## Action item
What you return should be only the lines in the entries below between the one holding "Task: Open the Reminder 15 minutes dropdown" and the one holding "This screenshot has height=692, width=1568.", ends included, with every picture left out.

## Entries provided
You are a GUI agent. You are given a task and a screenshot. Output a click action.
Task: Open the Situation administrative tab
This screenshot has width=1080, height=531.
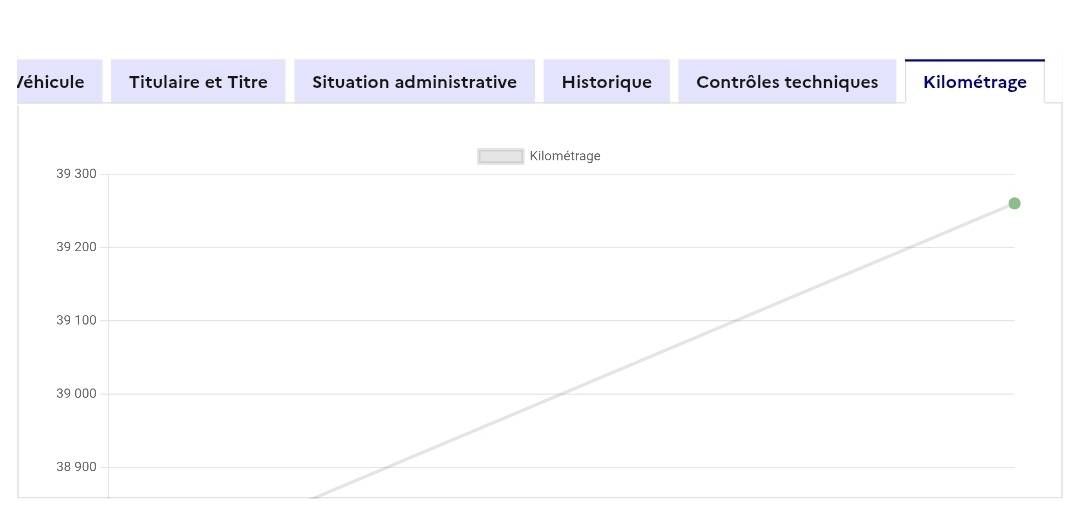click(x=414, y=82)
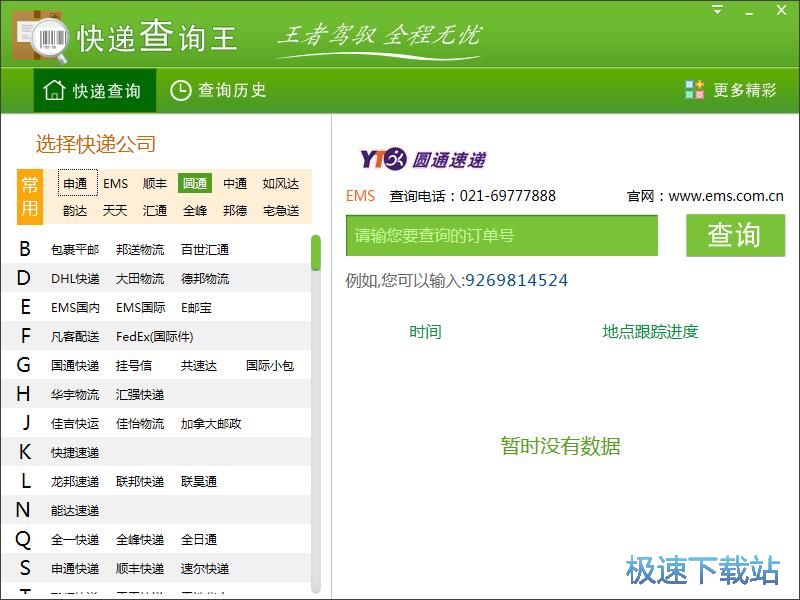This screenshot has width=800, height=600.
Task: Switch to the 查询历史 tab
Action: click(x=219, y=91)
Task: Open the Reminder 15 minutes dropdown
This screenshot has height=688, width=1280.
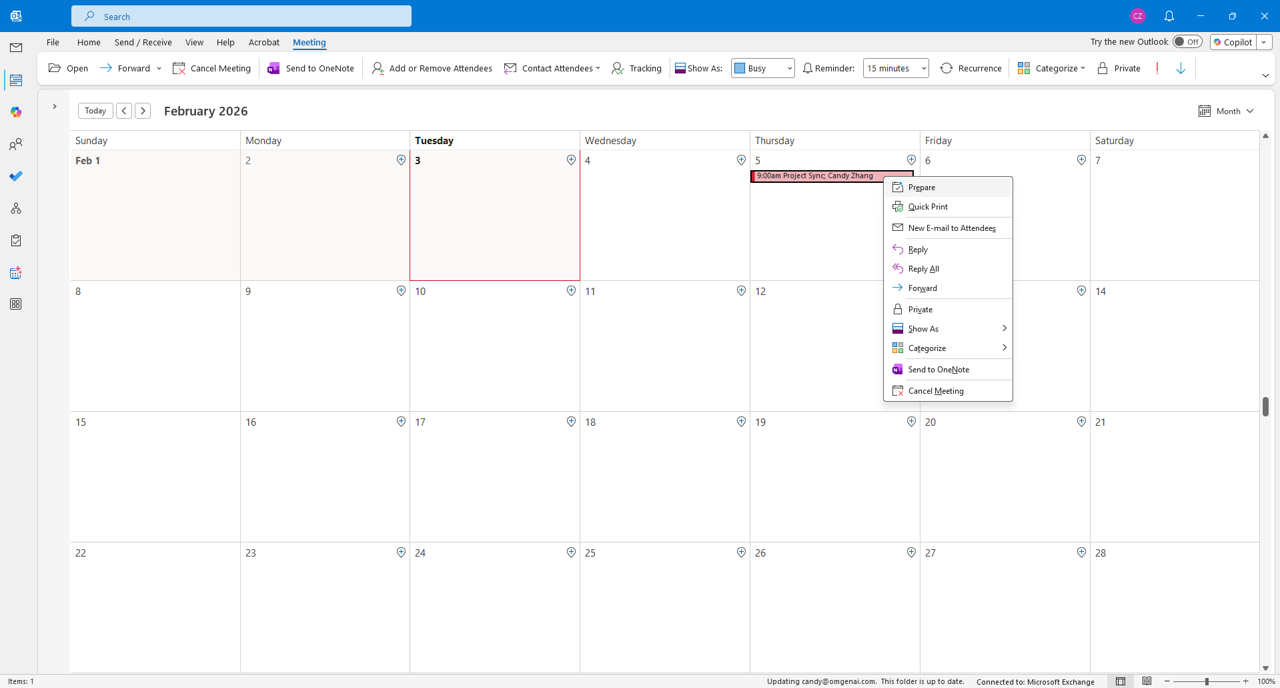Action: point(895,68)
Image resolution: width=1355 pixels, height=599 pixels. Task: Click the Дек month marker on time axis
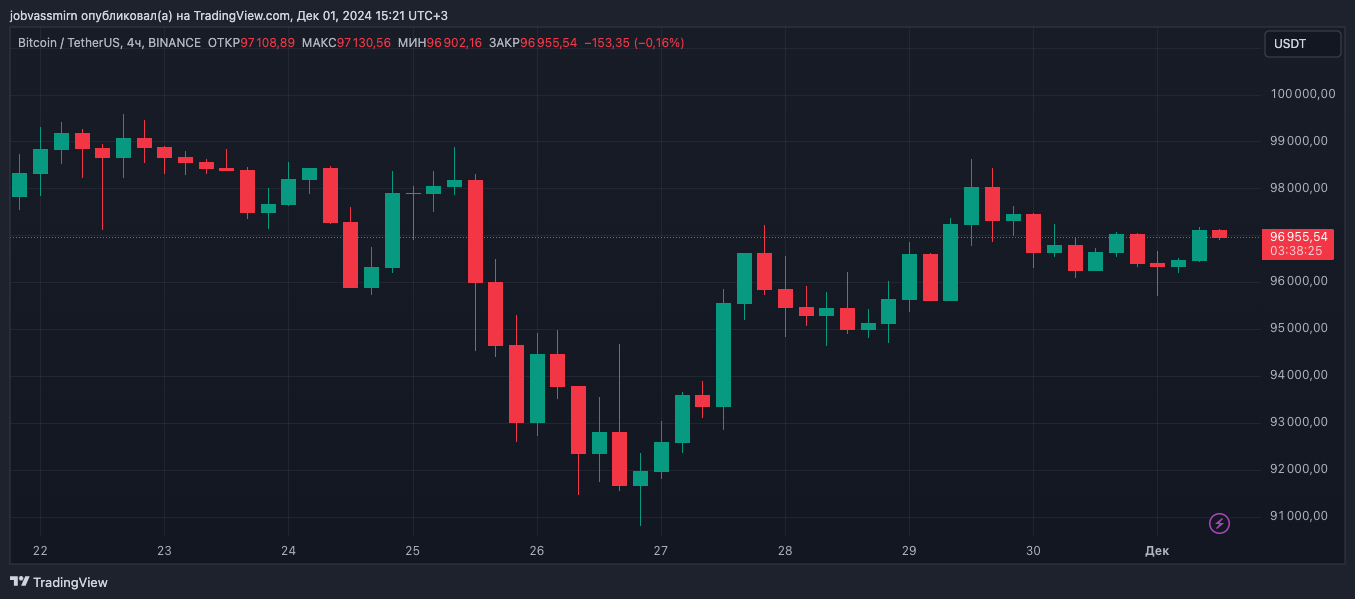click(x=1157, y=551)
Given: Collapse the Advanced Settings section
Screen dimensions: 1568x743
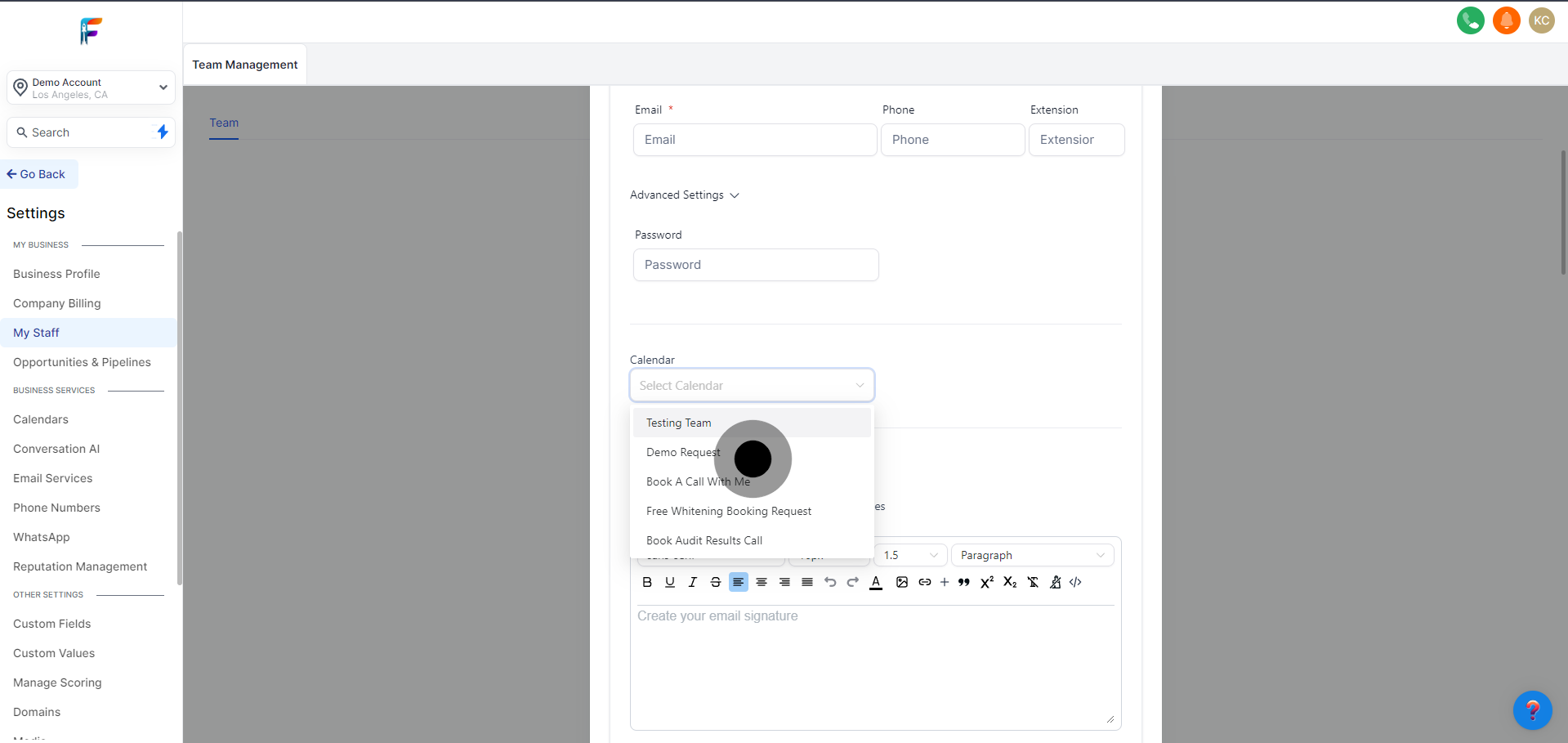Looking at the screenshot, I should 685,195.
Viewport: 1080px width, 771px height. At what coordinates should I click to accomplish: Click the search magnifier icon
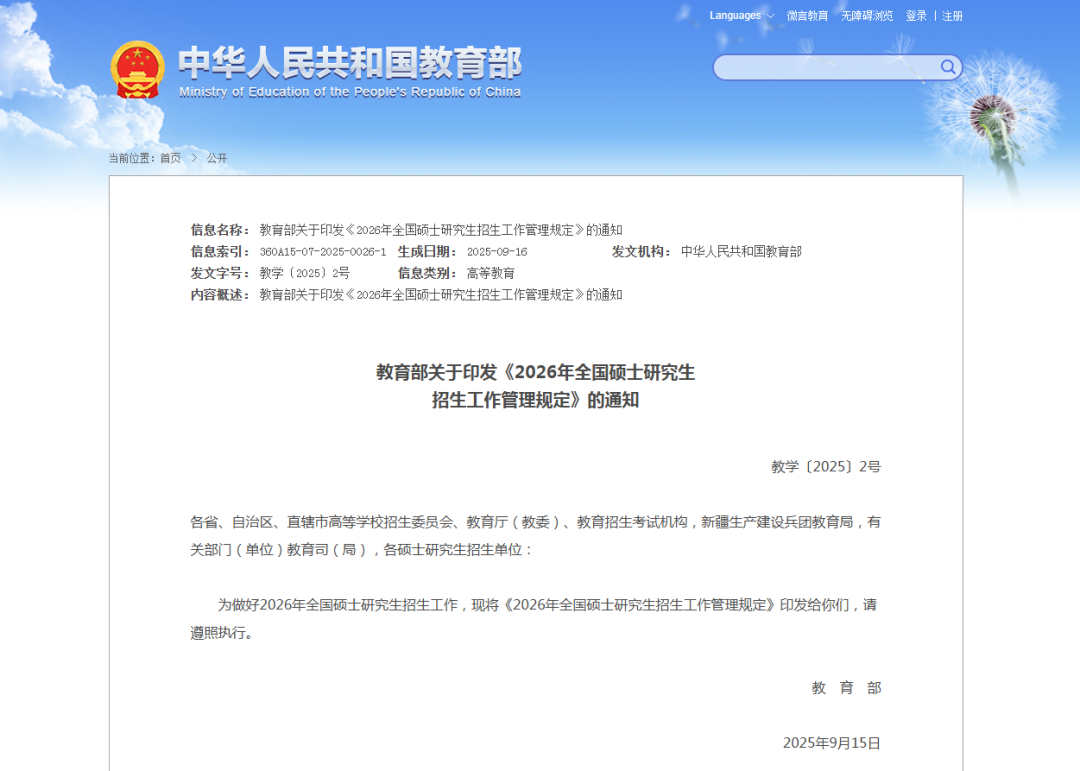tap(947, 67)
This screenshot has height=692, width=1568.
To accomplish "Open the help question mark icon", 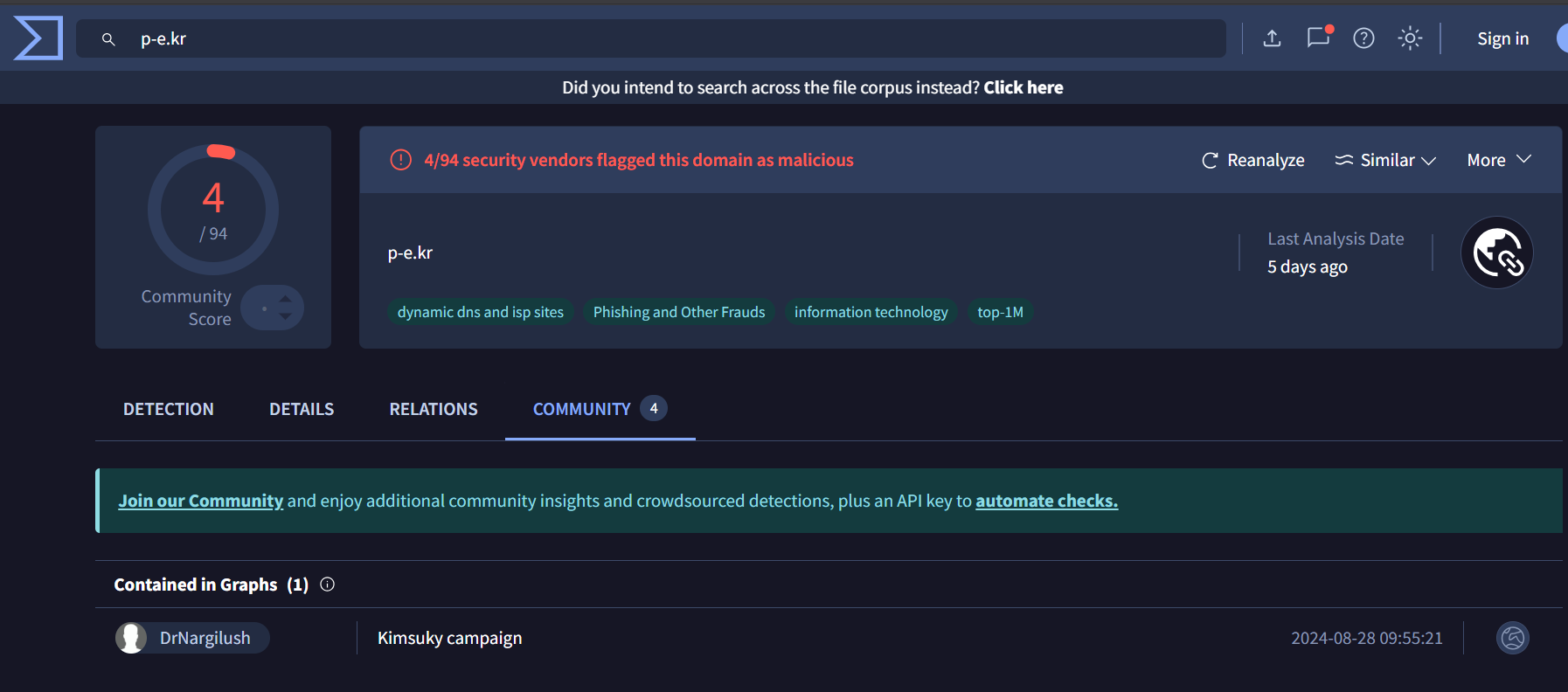I will [x=1363, y=38].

## Exercise output
Task: Open the Reminder 15 minutes dropdown
This screenshot has height=688, width=1280.
Action: point(895,68)
Image resolution: width=1355 pixels, height=599 pixels. Task: Click the Дек month marker on time axis
click(x=1157, y=551)
Given: Collapse the Advanced Settings section
Screen dimensions: 1568x743
Looking at the screenshot, I should 685,195.
Viewport: 1080px width, 771px height. At what coordinates should I click to accomplish: Click the search magnifier icon
tap(947, 67)
This screenshot has height=692, width=1568.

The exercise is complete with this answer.